**SHORT EXERCISE:** Format the records below as a JSON list of strings with one string per line, leaving out blank lines.

**DATA IN THIS EXERCISE:**
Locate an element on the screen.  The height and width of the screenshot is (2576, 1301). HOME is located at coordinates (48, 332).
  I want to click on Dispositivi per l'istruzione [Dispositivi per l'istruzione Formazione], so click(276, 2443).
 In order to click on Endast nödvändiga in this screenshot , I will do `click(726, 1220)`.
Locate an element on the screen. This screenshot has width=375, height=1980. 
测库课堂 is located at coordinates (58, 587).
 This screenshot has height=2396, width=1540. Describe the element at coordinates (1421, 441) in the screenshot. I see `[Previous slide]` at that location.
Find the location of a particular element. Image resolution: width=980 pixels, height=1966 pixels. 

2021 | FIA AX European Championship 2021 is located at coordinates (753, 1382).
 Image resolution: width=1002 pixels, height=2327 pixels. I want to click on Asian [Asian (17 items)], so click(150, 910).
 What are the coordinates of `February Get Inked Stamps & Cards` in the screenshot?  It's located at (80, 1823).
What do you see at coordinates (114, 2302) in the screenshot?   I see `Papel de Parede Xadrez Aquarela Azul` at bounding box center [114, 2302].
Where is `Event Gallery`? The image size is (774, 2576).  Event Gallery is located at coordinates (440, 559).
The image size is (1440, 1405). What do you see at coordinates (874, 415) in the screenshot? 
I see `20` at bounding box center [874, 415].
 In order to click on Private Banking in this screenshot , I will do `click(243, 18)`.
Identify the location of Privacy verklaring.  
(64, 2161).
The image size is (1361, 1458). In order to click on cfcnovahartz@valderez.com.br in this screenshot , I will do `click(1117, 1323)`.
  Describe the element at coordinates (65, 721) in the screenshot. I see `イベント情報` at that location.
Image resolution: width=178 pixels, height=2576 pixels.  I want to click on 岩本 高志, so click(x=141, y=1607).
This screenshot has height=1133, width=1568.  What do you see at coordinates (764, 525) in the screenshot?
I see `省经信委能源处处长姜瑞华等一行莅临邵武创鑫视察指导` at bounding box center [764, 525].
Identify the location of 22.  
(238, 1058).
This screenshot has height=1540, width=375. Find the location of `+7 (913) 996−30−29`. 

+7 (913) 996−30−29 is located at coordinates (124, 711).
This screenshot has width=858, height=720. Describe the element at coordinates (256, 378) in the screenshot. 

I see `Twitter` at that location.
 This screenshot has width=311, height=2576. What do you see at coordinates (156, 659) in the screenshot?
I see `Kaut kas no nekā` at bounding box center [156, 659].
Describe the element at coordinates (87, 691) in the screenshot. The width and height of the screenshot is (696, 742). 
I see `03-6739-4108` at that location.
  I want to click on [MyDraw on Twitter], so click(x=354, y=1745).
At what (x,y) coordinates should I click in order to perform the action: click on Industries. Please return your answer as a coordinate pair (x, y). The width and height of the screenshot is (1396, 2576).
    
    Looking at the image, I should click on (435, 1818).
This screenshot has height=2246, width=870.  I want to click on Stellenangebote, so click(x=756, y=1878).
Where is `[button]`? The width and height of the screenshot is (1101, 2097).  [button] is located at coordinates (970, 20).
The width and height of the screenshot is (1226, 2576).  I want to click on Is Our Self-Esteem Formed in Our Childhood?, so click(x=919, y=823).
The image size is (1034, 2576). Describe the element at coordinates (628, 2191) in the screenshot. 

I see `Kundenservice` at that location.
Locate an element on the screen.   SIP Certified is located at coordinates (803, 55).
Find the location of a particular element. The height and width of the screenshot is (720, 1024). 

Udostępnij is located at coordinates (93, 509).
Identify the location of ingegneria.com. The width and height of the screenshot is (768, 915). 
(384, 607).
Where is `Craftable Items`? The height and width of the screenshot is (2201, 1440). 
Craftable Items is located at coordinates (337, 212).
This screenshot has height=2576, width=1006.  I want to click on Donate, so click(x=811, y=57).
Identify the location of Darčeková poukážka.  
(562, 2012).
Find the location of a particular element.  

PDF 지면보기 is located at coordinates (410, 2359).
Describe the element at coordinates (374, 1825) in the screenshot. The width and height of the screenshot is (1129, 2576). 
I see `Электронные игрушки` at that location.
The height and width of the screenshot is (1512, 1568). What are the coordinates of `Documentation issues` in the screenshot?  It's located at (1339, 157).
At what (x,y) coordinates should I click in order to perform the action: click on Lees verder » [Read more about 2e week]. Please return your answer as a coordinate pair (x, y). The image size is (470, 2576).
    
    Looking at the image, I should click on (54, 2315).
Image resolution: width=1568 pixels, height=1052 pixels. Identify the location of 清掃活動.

**CORRECT RESPONSE:**
[
  "Locate an element on the screen.  The height and width of the screenshot is (2576, 1301). HOME is located at coordinates (48, 332).",
  "  I want to click on Dispositivi per l'istruzione [Dispositivi per l'istruzione Formazione], so click(276, 2443).",
  " In order to click on Endast nödvändiga in this screenshot , I will do `click(726, 1220)`.",
  "Locate an element on the screen. This screenshot has width=375, height=1980. ",
  "测库课堂 is located at coordinates (58, 587).",
  " This screenshot has height=2396, width=1540. Describe the element at coordinates (1421, 441) in the screenshot. I see `[Previous slide]` at that location.",
  "Find the location of a particular element. Image resolution: width=980 pixels, height=1966 pixels. ",
  "2021 | FIA AX European Championship 2021 is located at coordinates (753, 1382).",
  " Image resolution: width=1002 pixels, height=2327 pixels. I want to click on Asian [Asian (17 items)], so click(150, 910).",
  " What are the coordinates of `February Get Inked Stamps & Cards` in the screenshot?  It's located at (80, 1823).",
  "What do you see at coordinates (114, 2302) in the screenshot?   I see `Papel de Parede Xadrez Aquarela Azul` at bounding box center [114, 2302].",
  "Where is `Event Gallery`? The image size is (774, 2576).  Event Gallery is located at coordinates (440, 559).",
  "The image size is (1440, 1405). What do you see at coordinates (874, 415) in the screenshot? ",
  "I see `20` at bounding box center [874, 415].",
  " In order to click on Private Banking in this screenshot , I will do `click(243, 18)`.",
  "Identify the location of Privacy verklaring.  ",
  "(64, 2161).",
  "The image size is (1361, 1458). In order to click on cfcnovahartz@valderez.com.br in this screenshot , I will do `click(1117, 1323)`.",
  "  Describe the element at coordinates (65, 721) in the screenshot. I see `イベント情報` at that location.",
  "Image resolution: width=178 pixels, height=2576 pixels.  I want to click on 岩本 高志, so click(x=141, y=1607).",
  "This screenshot has height=1133, width=1568.  What do you see at coordinates (764, 525) in the screenshot?",
  "I see `省经信委能源处处长姜瑞华等一行莅临邵武创鑫视察指导` at bounding box center [764, 525].",
  "Identify the location of 22.  ",
  "(238, 1058).",
  "This screenshot has height=1540, width=375. Find the location of `+7 (913) 996−30−29`. ",
  "+7 (913) 996−30−29 is located at coordinates (124, 711).",
  "This screenshot has width=858, height=720. Describe the element at coordinates (256, 378) in the screenshot. ",
  "I see `Twitter` at that location.",
  " This screenshot has width=311, height=2576. What do you see at coordinates (156, 659) in the screenshot?",
  "I see `Kaut kas no nekā` at bounding box center [156, 659].",
  "Describe the element at coordinates (87, 691) in the screenshot. The width and height of the screenshot is (696, 742). ",
  "I see `03-6739-4108` at that location.",
  "  I want to click on [MyDraw on Twitter], so click(x=354, y=1745).",
  "At what (x,y) coordinates should I click in order to perform the action: click on Industries. Please return your answer as a coordinate pair (x, y). The width and height of the screenshot is (1396, 2576).",
  "    Looking at the image, I should click on (435, 1818).",
  "This screenshot has height=2246, width=870.  I want to click on Stellenangebote, so click(x=756, y=1878).",
  "Where is `[button]`? The width and height of the screenshot is (1101, 2097).  [button] is located at coordinates (970, 20).",
  "The width and height of the screenshot is (1226, 2576).  I want to click on Is Our Self-Esteem Formed in Our Childhood?, so click(x=919, y=823).",
  "The image size is (1034, 2576). Describe the element at coordinates (628, 2191) in the screenshot. ",
  "I see `Kundenservice` at that location.",
  "Locate an element on the screen.   SIP Certified is located at coordinates (803, 55).",
  "Find the location of a particular element. The height and width of the screenshot is (720, 1024). ",
  "Udostępnij is located at coordinates (93, 509).",
  "Identify the location of ingegneria.com. The width and height of the screenshot is (768, 915). ",
  "(384, 607).",
  "Where is `Craftable Items`? The height and width of the screenshot is (2201, 1440). ",
  "Craftable Items is located at coordinates (337, 212).",
  "This screenshot has height=2576, width=1006.  I want to click on Donate, so click(x=811, y=57).",
  "Identify the location of Darčeková poukážka.  ",
  "(562, 2012).",
  "Find the location of a particular element.  ",
  "PDF 지면보기 is located at coordinates (410, 2359).",
  "Describe the element at coordinates (374, 1825) in the screenshot. The width and height of the screenshot is (1129, 2576). ",
  "I see `Электронные игрушки` at that location.",
  "The height and width of the screenshot is (1512, 1568). What are the coordinates of `Documentation issues` in the screenshot?  It's located at (1339, 157).",
  "At what (x,y) coordinates should I click in order to perform the action: click on Lees verder » [Read more about 2e week]. Please return your answer as a coordinate pair (x, y). The image size is (470, 2576).",
  "    Looking at the image, I should click on (54, 2315).",
  "Image resolution: width=1568 pixels, height=1052 pixels. Identify the location of 清掃活動."
]